Gatineau Park


We drove to Gatineau Park one of my favorite places. The Park is part of the Canadian Shield, a Precambrian rock mass that covers a large part of North America, not all in Canada as the name might suggest. It was created at least one billion years ago. Since it was created, tectonic shifting and massive continental glaciers formed the rolling hills, flatlands, bare rock and steep escarpments visible in the Park today. Within the park,  Eardley Escarpment marks the dividing line between the Canadian Shield and the St. Lawrence Lowlands.

Because of this transition zone, the park contains an unusual variety of plants. For a plant guy, like me, that makes it heavenly. Literally.

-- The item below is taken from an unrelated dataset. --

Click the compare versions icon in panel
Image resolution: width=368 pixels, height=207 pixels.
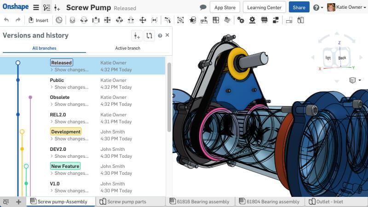click(x=149, y=36)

On our way to the park we realized we had made a horrible mistake. We had chosen to drive to the park on Thanksgiving Day. As a result the road in was jammed with cars.  I was frankly dismayed. Things looked hopeless until my brother-in-law Norm astutely decided it was time for Plan B. Instead of the main road into the park he would take a back entrance and we would avoid all of the popular places.

Norm’s quick thinking allowed us to avoid the crushing crowds. As a result we missed the famous parts of the park, and instead we headed towards Meech Creek where we stopped to photograph a wonderful covered bridge.

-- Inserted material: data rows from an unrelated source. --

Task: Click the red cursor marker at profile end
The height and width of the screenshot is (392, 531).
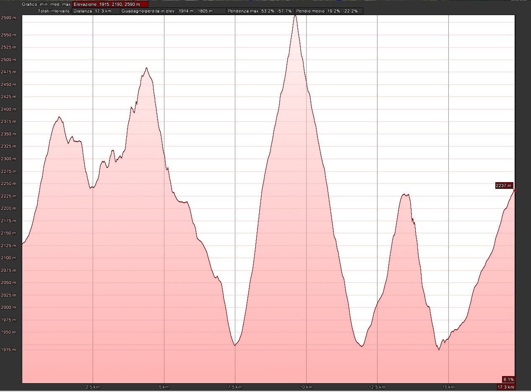Action: click(x=515, y=191)
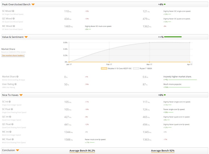Open the User Rating help icon
Screen dimensions: 209x154
point(15,84)
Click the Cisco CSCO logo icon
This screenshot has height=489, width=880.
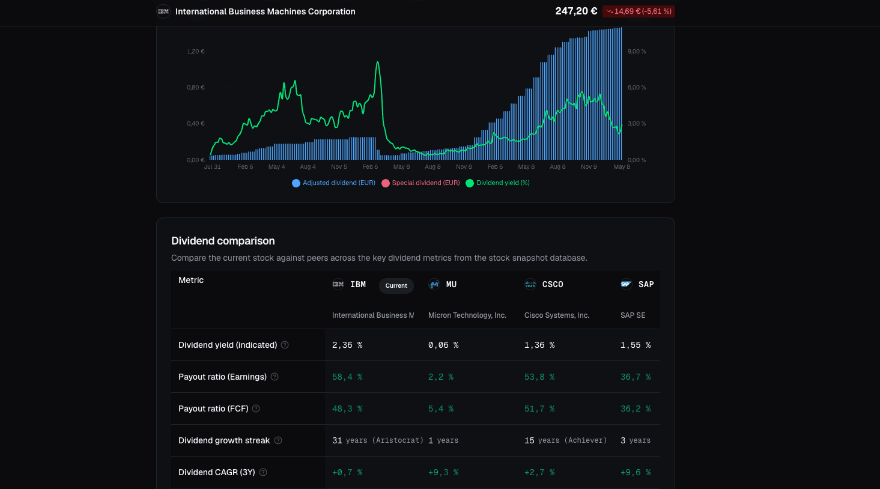tap(530, 284)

After that we walked along a marvellous trail along an old road that brought us to a wonderful valley forest. It was magnificent. We stopped for a family portrait that I think made even our motely crew look good. I was very proud of that photograph. Included are, from right to left, Norm, Monique, Margot, me, and Christiane. Quite a good team.

Along our journey through the park we saw a Great Blue Heron taking off like a majestic jumbo jet. We also saw a family of wild turkeys.  It was a great day in the park, though not what we had expected.

It was a great day in the park, thanks to quick thinking by Norm.